Jusqu’à récemment encore, un courant dominant d’histoire de la pensée économique d’inspiration positiviste et évolutionniste tourné vers la mise au jour des "lois universelles" de l’économie avait laissé le Haut Moyen Age dans l’ombre de son irrationalité. En retrouvant la cohérence conceptuelle des idées antiques et médiévales, Valentina Toneatto montre à quel point ces conclusions demeurent tout aussi viciées par leur finalisme originel et tout aussi réductrices de la problématique économique que le furent celles de toute une tradition d’études patristiques fortement marquées par les biais et les visées idéologiques de leurs auteurs, engagés dans les affrontements entre pensée libérale et marxisme qui jalonnèrent le XXe siècle, et attachés à démontrer l’ancienneté de leurs convictions relatives à la richesse. Dans la lignée des travaux de Giacomo Todeschini qui s’intéressait à la fin du Moyen Age   , la jeune historienne semble quant à elle être parvenue à dépasser les postulats des uns comme des autres et à faire ce premier pas de côté, redoublé par la suspension des modèles d’origine anthropologique qui reléguaient le monde gréco-romain tardif dans les limbes des sociétés "primitives" en réduisant son système d’échanges au modèle du don-contre-don formalisé par Marcel Mauss. Détachée de toute préoccupation généalogique procédant en définitive d’une interrogation sur la modernité, Valentina Toneatto dégage une rationalité économique spécifique qui inscrit les échanges matériels dans un faisceau complexe de relations avec le divin.

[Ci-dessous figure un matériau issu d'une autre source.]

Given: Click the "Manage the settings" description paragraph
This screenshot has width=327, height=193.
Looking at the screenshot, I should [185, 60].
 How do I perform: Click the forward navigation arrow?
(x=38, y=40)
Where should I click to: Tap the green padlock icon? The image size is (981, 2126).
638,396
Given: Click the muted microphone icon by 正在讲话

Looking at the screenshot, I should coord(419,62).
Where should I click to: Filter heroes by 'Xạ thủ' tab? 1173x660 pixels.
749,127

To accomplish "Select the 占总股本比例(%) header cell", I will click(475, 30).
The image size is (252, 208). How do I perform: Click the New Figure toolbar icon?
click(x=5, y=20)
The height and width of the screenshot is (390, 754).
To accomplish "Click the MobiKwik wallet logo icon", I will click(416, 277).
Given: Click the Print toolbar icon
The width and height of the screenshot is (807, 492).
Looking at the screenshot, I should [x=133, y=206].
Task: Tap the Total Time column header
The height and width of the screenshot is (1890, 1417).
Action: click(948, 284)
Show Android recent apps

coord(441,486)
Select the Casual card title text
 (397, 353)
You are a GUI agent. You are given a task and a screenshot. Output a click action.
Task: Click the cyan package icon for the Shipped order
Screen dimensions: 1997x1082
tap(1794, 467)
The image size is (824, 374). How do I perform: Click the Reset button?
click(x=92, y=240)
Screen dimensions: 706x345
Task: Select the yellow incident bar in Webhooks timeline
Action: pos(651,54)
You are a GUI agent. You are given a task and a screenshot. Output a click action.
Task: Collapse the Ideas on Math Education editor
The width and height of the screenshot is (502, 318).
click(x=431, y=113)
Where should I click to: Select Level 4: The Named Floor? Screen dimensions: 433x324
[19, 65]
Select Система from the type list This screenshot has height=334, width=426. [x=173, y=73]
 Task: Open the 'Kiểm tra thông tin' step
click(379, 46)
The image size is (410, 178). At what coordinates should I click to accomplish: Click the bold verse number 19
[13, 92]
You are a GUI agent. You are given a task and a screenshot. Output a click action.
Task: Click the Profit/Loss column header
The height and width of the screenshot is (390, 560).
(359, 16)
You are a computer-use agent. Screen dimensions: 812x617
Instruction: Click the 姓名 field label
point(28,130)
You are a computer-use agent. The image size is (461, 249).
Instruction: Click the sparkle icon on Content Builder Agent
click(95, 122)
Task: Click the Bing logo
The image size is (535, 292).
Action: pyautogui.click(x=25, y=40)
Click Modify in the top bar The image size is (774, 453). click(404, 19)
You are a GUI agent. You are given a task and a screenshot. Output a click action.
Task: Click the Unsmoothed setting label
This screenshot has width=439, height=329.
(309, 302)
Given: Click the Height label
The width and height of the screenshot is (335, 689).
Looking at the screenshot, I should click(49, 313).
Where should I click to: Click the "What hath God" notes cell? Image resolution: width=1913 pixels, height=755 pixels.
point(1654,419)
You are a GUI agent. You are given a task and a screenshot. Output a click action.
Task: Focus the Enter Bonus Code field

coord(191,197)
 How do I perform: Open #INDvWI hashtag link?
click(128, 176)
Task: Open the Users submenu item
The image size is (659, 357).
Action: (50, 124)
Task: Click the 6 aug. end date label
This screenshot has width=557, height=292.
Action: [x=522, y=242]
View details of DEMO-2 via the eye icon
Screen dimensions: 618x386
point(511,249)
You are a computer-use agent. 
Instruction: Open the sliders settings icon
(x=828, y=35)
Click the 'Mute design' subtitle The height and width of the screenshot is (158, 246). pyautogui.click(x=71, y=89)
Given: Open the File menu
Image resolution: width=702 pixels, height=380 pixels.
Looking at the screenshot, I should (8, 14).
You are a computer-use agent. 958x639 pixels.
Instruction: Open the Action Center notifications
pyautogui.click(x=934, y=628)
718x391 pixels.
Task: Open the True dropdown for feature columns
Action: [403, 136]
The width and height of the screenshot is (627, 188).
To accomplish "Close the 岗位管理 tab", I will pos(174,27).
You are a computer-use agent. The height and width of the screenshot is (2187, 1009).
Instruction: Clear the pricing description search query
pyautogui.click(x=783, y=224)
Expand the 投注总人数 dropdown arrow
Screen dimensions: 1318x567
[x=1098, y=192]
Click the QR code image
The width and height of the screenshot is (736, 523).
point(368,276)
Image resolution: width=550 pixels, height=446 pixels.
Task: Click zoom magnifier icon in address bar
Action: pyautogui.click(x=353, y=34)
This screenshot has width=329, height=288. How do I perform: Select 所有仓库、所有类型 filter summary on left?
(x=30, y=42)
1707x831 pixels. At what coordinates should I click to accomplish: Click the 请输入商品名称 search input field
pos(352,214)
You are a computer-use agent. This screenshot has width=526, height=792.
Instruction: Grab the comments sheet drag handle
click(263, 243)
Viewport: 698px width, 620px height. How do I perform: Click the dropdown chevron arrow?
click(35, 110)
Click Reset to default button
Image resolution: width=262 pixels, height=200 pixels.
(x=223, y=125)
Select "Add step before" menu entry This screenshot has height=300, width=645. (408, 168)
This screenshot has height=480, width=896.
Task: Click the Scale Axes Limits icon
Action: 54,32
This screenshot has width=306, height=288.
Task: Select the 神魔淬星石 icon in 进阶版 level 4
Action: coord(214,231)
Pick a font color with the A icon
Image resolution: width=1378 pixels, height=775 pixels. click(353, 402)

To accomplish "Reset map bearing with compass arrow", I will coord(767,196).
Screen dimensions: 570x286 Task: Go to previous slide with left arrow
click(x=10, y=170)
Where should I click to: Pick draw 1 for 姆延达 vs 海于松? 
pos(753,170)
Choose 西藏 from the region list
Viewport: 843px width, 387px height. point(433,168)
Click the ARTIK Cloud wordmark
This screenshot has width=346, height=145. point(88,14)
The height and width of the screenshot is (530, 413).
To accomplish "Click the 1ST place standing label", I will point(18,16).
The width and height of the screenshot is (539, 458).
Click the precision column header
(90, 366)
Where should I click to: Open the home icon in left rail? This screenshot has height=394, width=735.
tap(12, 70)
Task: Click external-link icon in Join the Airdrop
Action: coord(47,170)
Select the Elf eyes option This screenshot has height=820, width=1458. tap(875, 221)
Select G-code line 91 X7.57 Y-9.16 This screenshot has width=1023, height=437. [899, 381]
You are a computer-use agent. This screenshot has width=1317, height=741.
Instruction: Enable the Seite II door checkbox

En mettant au jour un régime de circulation des biens original et à certains égards nouveau, l’analyse des conceptions et les pratiques constitutives de l’"éthique théologico-économique" promue par les autorités chrétiennes se transforme dès lors en un de ces exercices d’"étrangement" particulièrement stimulants dont parle Patrick Boucheron, au cours desquels le lecteur est progressivement invité à "regarder longtemps un texte, non pour finir de le rendre intéressant, comme disait Flaubert, mais pour le rendre étranger, et dé-familiariser notre rapport à ce qu’il relate"   .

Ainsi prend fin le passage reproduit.